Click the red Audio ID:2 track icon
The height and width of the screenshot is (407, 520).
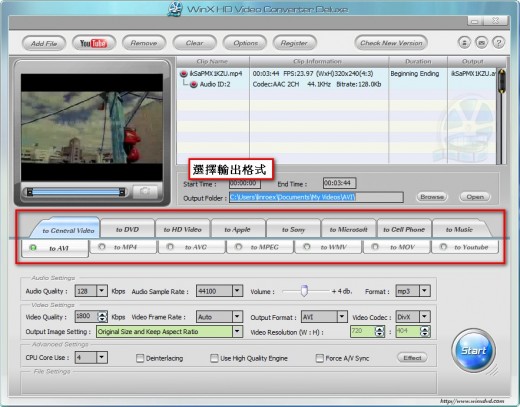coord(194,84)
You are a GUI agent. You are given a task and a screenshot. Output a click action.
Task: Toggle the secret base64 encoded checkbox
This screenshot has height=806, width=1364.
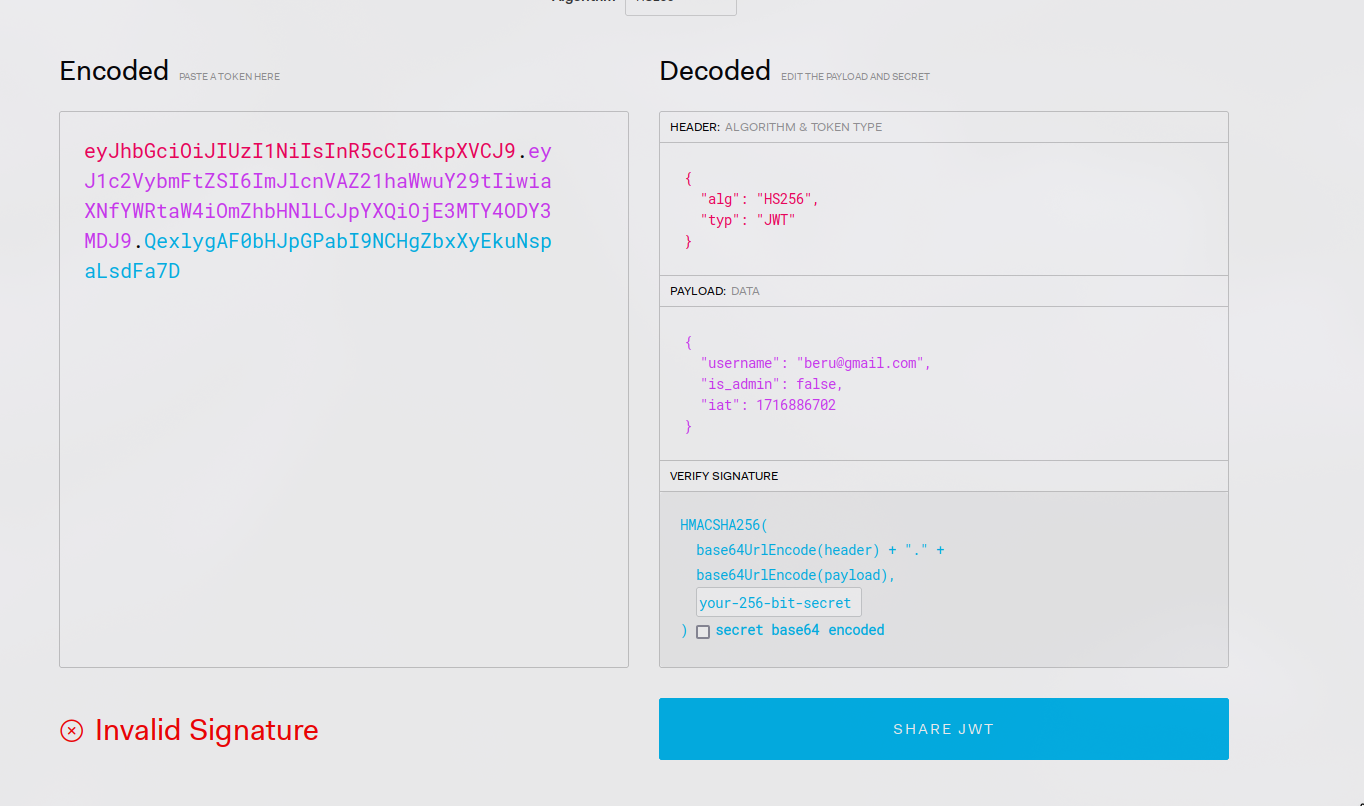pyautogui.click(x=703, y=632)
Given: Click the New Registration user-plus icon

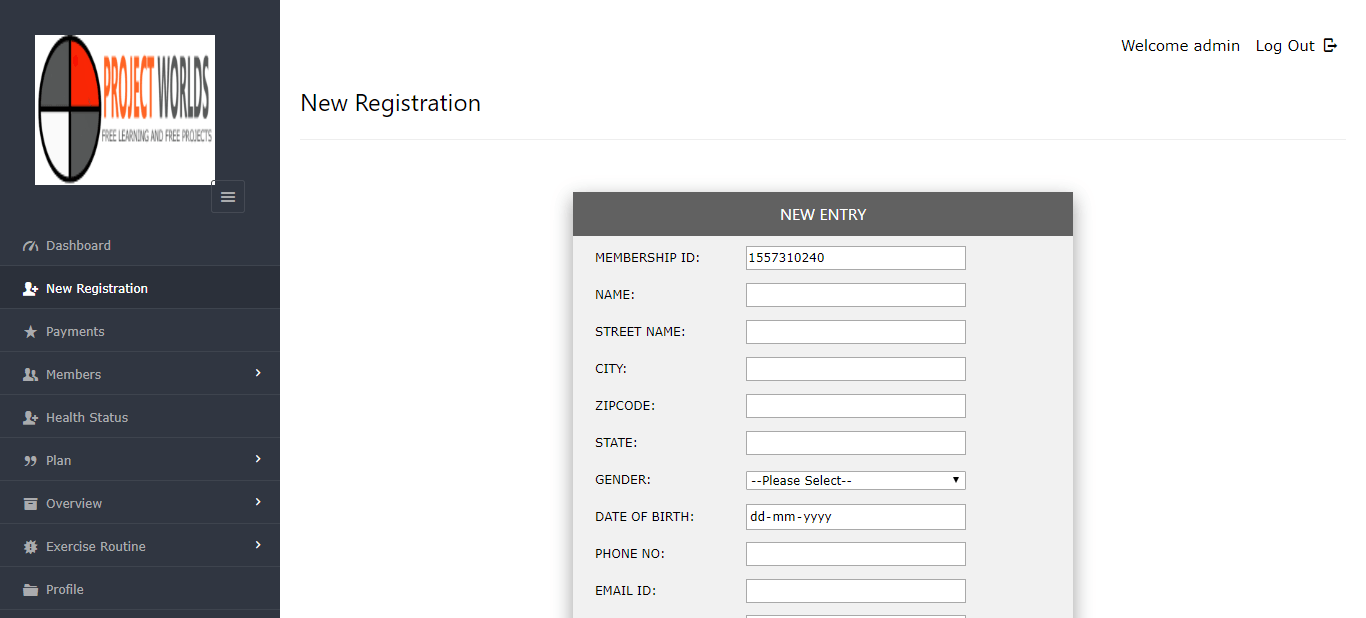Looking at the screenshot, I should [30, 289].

TASK TO COMPLETE: Omit all pictures, and repeat exactly the lines from the line containing "The height and" through the end of the data.

ANSWER AREA:
The height and width of the screenshot is (407, 520).
coord(194,84)
You are a GUI agent. You are given a task and a screenshot. Output a click action.
Task: Toggle the secret base64 encoded checkbox
This screenshot has height=806, width=1364.
pyautogui.click(x=703, y=632)
Given: Click the New Registration user-plus icon

Looking at the screenshot, I should [30, 289].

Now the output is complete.